Come to think of it, from my perch on the 100th meridian, east and west are meaningless. North Dakota is NORTH. North Dakota is in the northern tier of states. Aside from the fact that the state is named NORTH Dakota, northern is is the only way to describe the feel here. Arizona, where I first attended school, felt far to the south. North Dakota feels so north. Consider the long days right now (16 hours of sunlight by June 21) and the short, frigid days of winter. Snow remains on the ground all winter, once it falls. Many people who grew up here report sightings of the Northern Lights. Furthermore, this is a major northern summer breeding area for birds, who fly back south in the fall. They surely know the north from the south! Do they fly east or west, crossing meridian lines? No! They travel north and south.  And, camping/gardening season does not start until around Memorial Day. Even in Wyoming, which is no slouch when it comes to winter,  I was nibbling baby lettuce and young kale by Memorial Day.

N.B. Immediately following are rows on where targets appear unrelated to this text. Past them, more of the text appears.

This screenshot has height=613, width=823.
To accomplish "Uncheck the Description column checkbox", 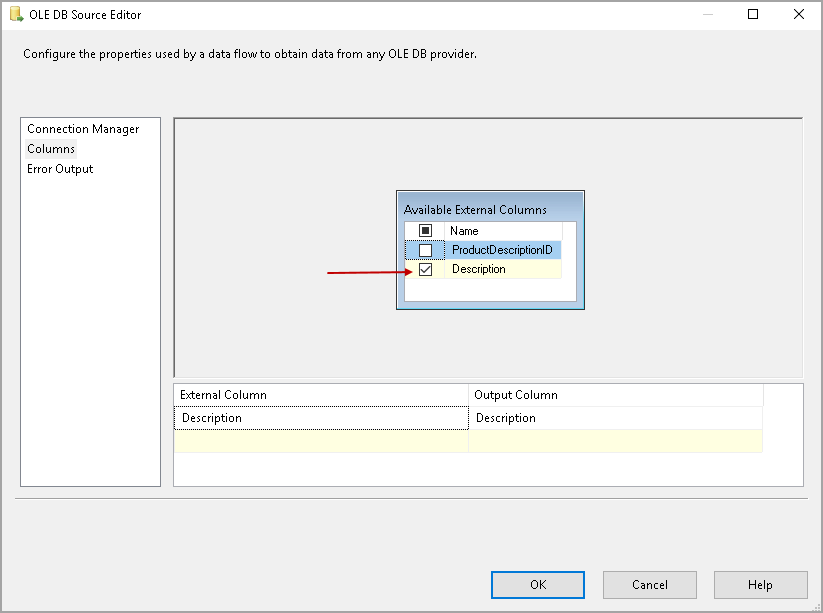I will [x=425, y=269].
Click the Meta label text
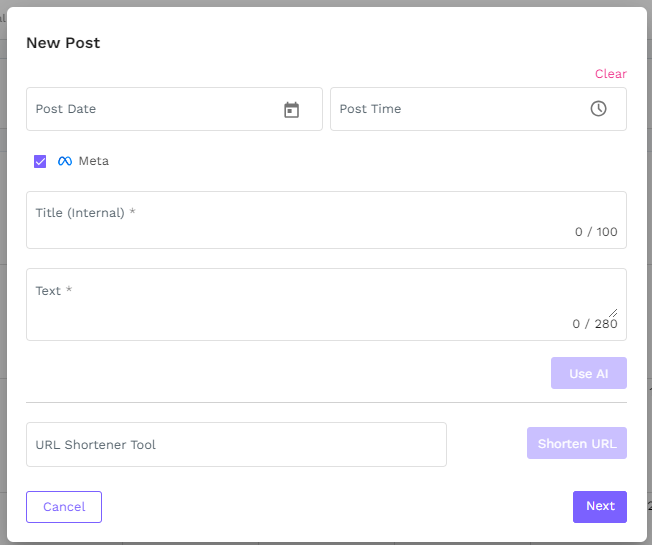The width and height of the screenshot is (652, 545). tap(94, 161)
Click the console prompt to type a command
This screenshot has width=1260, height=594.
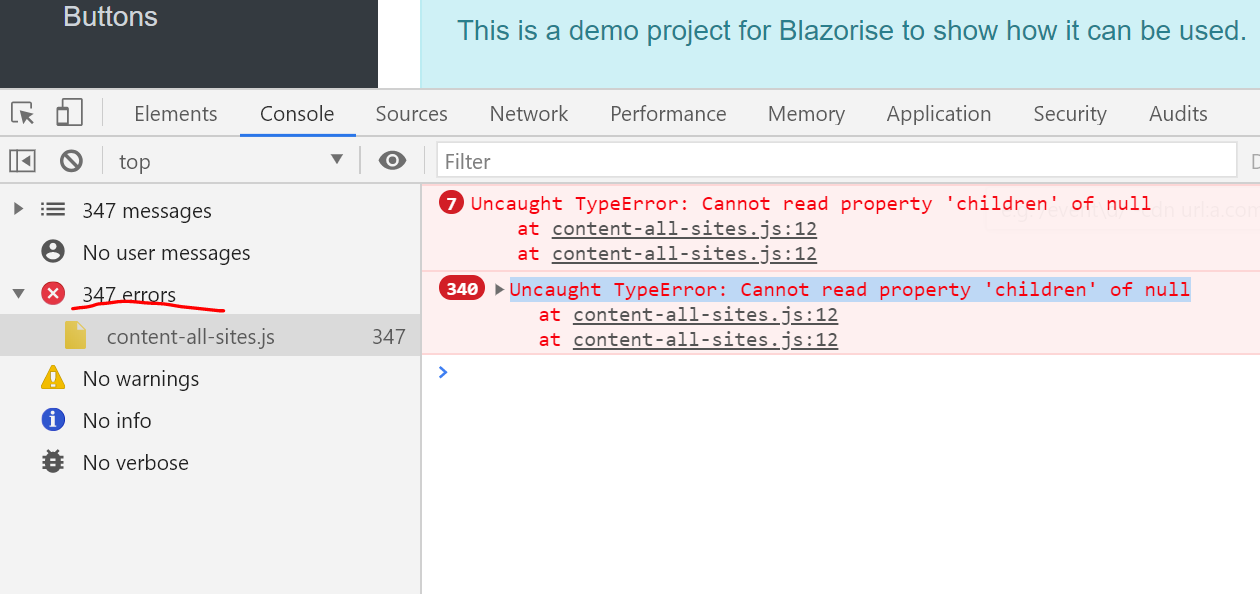[x=700, y=372]
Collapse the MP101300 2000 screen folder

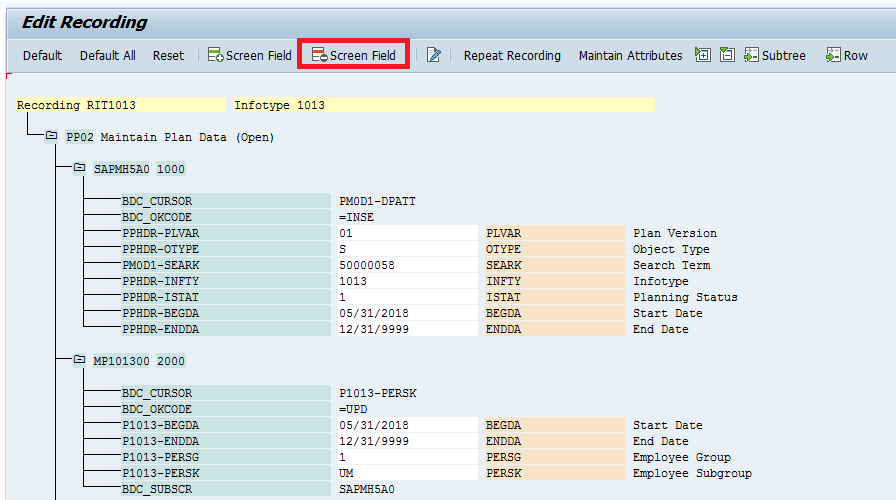[x=79, y=360]
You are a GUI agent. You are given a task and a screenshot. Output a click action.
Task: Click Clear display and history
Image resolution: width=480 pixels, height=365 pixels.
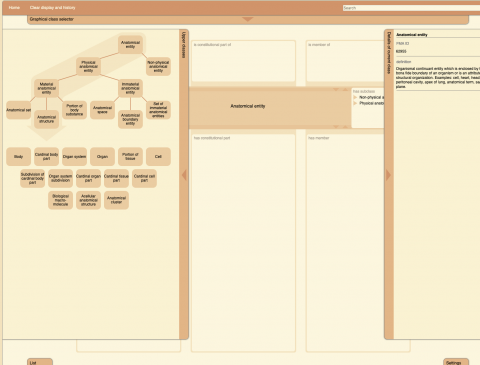52,7
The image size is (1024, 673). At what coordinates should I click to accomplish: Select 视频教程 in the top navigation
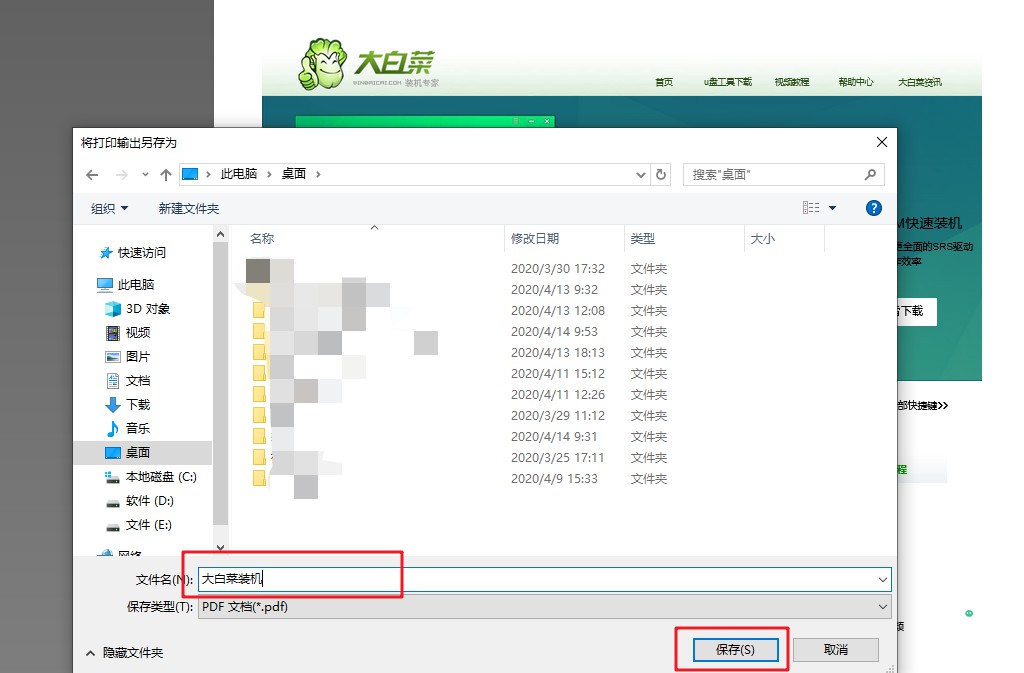(793, 83)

So, living on the 100th meridian is a romantic notion – what defines this area for me is that it also sits near 50 degrees north (latitude lines). I am closer to Alaska than Arizona! The weather patterns that most affect us come from up there, too.

Since I cannot define myself anymore as a westerner, easterner, or mid-westerner, I will be content as a northerner- a buff, tough, hardy settler on the northern plains, or something like that. Now I am off to turn up the heater, tonight temperatures will sink to freezing yet again.